RELATES TO: KRS 61.931, 61.932, 61.933
NECESSITY, FUNCTION, AND CONFORMITY: KRS 156.070 authorizes the
Kentucky Board of Education (KBE) to promulgate administrative regulations
necessary for the efficient management, control, and operation of the schools
and programs under its jurisdiction. KRS 61.932(1)(b) specifically requires the
KBE to promulgate administrative regulations establishing requirements and
standards for the reasonable security and breach investigation procedures and
practices established and implemented by public school districts. This
administrative regulation establishes the requirements and standards for school
district reasonable security and breach investigation procedures and
practices.
Section 1. Definitions.
(1) "Personal information" is defined by KRS 61.931(6).
(2) "Reasonable security
and breach investigation procedures and practices" is defined by KRS 61.931(8).
Section 2.
Best Practice Guide for School District Personal Information Reasonable
Security. The department shall at least annually provide school districts best
practice guidance for personal information reasonable security. The current
department guidance is provided in the Data Security and Breach Notification
Best Practice Guide, which is incorporated by reference into this
administrative regulation. School districts shall not be required to adopt the
security practices included in this guidance.

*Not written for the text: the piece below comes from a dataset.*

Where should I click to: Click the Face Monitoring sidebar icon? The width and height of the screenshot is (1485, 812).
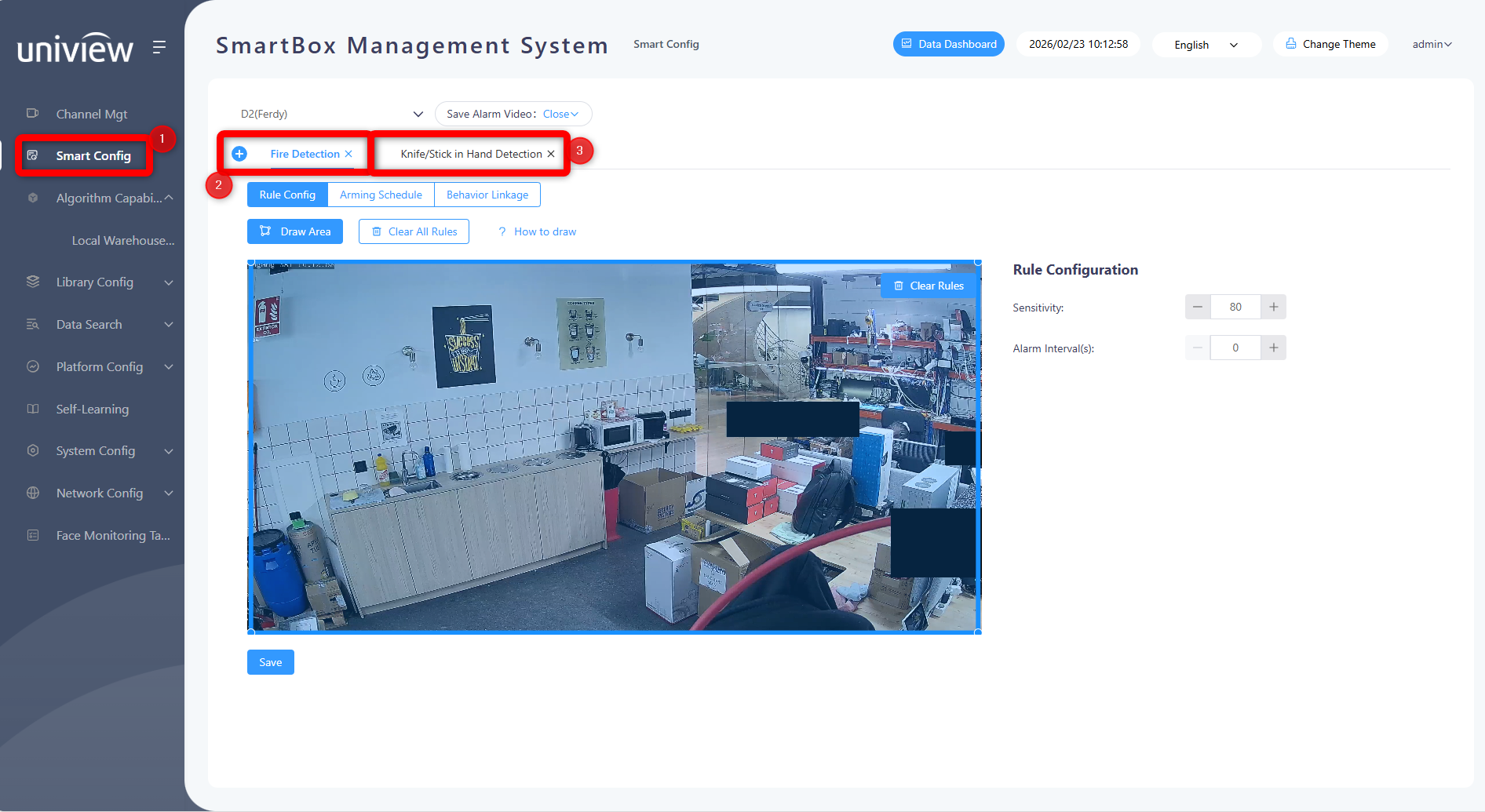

Section 3. Annual Public School District
Acknowledgement of Best Practices. Each public school district shall review and
consider, in light of the needs of reasonable security, the most recent best
practice guidance, including the Data Security and Breach Notification Best
Practice Guide, for personal information reasonable security. Each public
school district shall acknowledge to its own local board during a public board
meeting prior to August 31 of each year, that the district has reviewed this
guidance and implemented the best practices that meet the needs of personal
information reasonable security in that district.
Section 4. Annual Department Acknowledgement
of Best Practices. The department shall review and consider, in light of the
needs of reasonable security, the most recent best practice guidance for
personal information reasonable security. The department shall acknowledge to
the KBE, by August 31 of each year, that the department has reviewed this
guidance and implemented the best practices that meet the needs of personal
information reasonable security for the department.
Section 5. Data Breach Notification to the
Department. Any public school district that determines or is notified of a
security breach relating to personal information collected, maintained, or
stored by the school district or by a nonaffiliated third party on behalf of
the school district shall provide the notification of the security breach to
the department required by KRS 61.933, pursuant to the procedure included in
the Data Security and Breach Notification Best Practice Guide.
Section 6. Incorporation by Reference.
(1) "Data Security and Breach Notification
Best Practice Guide", September 2015, is incorporated by reference.
(2) This material may be inspected, copied,
or obtained, subject to applicable copyright law, at the Department of
Education, 500 Mero Street, First Floor, Capital Plaza Tower, Frankfort,
Kentucky 40601, Monday through Friday, 8 a.m. to 4:30 p.m.